本日のプログラムはハンガリー音楽でも知名度の高い、かつ玄人受けもする、ある意味「王道」の選曲です。オンラインのプログラム冊子を英訳しつつ読んでいてまず意外に思ったのが、「ルーマニア民族舞曲」と「ハーリ・ヤーノシュ」はデュッセルドルフ響として初の演奏、ヴァイオリンコンチェルトも前回演奏は1988年まで遡る(ソリストは往年の巨匠ギトリス)という事実。アダムにとって得意中の得意であるはずのこれらレパートリーが首席に就いてからの10年間で一度も取り上げられなかった、ということをたいへん興味深く感じました。確かにアダムの専門性について世界の認識は、まずはオペラ、次にハイドンであって、「ハンガリー音楽の伝道師」というイメージはイヴァーンと比べても薄いですし、祖国との関係が良好と言えないだけに、ハンガリー音楽に対するモチベーションが下がっているのかもしれません。

1曲目の「ルーマニア民族舞曲」は、意外と実演で聴くのは2回目、前回は2013年のカンブルラン/読響でした。この曲は元々ピアノ曲ですが、バルトーク自身による管弦楽版は弦が中心の小編成オケ用で、ピアノ版とは同じ曲ながらもずいぶん雰囲気が違います。笑顔で登場したアダム、前回見た2013年と比べると髪はすっかり白くなりましたが、弟と違い、まだふさっとしてます。デュッセルドルフ響の弦は太くてちょっと田舎臭い音。譜面台は置いてあっても全く楽譜に目を向けず、暗譜でハンガリーの呼吸を丁寧に仕込むアダム兄さんでした。舞曲の勢いでツッコミ気味に走るのを抑え、民謡のアクセントを慎重に紡ぐことに重きを置いた感じです。

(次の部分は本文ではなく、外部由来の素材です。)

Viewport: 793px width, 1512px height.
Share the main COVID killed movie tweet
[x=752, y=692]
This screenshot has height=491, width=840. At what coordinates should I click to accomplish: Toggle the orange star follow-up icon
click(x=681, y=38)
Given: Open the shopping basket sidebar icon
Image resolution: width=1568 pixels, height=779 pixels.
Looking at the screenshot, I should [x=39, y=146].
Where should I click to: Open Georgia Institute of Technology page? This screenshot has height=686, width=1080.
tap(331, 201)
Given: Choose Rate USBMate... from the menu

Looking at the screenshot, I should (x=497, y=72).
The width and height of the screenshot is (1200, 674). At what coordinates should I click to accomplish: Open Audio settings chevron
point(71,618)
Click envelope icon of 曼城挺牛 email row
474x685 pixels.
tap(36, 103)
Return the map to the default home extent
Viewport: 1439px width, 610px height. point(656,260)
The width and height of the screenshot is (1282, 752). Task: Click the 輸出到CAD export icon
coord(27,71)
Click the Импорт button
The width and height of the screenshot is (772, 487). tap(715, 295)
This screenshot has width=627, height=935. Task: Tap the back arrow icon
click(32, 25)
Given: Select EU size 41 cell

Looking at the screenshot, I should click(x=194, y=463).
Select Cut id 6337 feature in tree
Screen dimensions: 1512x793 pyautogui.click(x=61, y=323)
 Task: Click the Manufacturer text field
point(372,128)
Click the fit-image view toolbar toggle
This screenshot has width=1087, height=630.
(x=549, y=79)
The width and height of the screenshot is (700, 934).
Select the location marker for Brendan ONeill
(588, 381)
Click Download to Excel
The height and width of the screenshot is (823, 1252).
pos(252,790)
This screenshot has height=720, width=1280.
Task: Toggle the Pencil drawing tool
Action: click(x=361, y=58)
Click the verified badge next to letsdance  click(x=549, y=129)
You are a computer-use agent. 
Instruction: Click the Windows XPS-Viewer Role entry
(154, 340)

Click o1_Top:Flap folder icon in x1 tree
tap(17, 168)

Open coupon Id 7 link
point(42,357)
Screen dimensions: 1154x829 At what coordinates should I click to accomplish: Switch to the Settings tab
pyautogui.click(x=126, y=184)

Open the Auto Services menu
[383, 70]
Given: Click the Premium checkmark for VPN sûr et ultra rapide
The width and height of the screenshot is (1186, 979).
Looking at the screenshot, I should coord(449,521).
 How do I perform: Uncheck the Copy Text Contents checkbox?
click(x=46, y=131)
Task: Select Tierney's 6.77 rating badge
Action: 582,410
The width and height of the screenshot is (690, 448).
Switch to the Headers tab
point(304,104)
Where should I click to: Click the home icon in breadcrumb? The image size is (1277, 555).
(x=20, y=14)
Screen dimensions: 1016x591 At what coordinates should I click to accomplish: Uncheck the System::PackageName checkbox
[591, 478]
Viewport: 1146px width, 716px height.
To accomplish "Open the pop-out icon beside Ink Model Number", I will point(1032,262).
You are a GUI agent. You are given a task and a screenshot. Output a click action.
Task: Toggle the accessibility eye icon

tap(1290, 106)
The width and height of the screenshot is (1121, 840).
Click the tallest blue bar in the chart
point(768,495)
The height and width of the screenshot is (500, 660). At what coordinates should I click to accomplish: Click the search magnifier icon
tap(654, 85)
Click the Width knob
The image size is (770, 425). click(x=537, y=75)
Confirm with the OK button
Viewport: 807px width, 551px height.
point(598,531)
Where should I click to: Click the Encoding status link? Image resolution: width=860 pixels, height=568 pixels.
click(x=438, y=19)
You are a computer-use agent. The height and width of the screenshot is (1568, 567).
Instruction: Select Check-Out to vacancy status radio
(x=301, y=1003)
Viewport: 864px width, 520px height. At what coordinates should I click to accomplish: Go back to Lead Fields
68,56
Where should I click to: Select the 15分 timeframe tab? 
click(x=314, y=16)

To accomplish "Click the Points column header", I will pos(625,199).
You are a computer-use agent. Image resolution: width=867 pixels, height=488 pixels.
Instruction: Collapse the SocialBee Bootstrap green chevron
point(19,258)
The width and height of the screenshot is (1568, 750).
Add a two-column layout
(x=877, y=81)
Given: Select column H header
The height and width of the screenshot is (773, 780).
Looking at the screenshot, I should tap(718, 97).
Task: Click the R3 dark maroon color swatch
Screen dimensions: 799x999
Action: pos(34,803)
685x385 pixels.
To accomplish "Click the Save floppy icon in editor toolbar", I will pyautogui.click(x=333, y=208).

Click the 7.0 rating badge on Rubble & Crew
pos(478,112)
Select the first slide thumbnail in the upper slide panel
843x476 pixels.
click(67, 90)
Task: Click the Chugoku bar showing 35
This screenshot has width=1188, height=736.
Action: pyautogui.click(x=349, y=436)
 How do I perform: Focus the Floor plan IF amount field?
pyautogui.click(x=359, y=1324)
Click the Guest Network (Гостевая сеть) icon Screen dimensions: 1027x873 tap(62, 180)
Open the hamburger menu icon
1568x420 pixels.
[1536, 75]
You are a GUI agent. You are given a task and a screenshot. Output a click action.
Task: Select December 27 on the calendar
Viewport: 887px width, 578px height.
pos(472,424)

続いて登場したイザベル・ファウスト、見るのは2014年の新日本フィル(指揮はハーディング)でブラームスのコンチェルトを聴いて以来の3回目です。まずはイザベルのソロで、クルターグの「サイン、ゲームとメッセージ」から4曲を抜粋。この曲は一昨年のクリスティアン・テツラフの無伴奏ヴァイオリン演奏会で聴いて以来ですが、テツラフの選曲とは「J.S.B.へのオマージュ」のみカブっていました。2回聴いたくらいで理解できる曲では到底ありませんが、この至近距離で聴くつかみどころのないヴァイオリンは、それ全体がバルトークへのオマージュとして書かれているようにも感じられ、露払いとして最適でした。ただ、100周年と100歳のマリアージュとして無理矢理プログラムに入れてみた感はあり、意外と長かったし、普段ならこの時間は別になくても良かったのでは、とも思いました。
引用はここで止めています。